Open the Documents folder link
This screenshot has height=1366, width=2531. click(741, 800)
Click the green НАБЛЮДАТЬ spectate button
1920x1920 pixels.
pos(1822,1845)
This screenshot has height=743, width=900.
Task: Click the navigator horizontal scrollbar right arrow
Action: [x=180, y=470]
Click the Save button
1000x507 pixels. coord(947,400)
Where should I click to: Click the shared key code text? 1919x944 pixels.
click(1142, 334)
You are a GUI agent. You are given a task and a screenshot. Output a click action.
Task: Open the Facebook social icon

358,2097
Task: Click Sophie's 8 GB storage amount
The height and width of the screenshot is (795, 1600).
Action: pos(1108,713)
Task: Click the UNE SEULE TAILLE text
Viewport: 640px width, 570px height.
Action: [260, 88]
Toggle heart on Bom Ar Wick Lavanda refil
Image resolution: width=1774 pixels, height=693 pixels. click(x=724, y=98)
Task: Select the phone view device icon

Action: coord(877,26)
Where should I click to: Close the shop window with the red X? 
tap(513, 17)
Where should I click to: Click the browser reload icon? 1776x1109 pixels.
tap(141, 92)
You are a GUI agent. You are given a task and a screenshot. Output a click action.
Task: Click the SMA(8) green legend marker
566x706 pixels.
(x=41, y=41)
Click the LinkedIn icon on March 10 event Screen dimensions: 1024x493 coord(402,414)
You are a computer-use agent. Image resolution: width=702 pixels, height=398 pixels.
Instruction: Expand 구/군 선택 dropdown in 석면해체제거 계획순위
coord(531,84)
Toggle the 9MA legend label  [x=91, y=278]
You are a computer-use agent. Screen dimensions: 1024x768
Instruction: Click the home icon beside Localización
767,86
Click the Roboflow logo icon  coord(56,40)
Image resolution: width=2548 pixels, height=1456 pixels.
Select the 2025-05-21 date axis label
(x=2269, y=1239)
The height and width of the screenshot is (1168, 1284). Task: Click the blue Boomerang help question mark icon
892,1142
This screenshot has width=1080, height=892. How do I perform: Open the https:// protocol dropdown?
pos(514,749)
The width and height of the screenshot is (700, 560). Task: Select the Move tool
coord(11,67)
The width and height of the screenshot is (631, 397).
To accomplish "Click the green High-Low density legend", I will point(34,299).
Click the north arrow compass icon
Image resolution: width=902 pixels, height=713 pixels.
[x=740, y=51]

—————

• **Task to complete**
Copy out each line of the data that has the word "dimensions" in it.

• **Problem solution**
Click the LinkedIn icon on March 10 event Screen dimensions: 1024x493 coord(402,414)
You are a computer-use agent. Screen dimensions: 1024x768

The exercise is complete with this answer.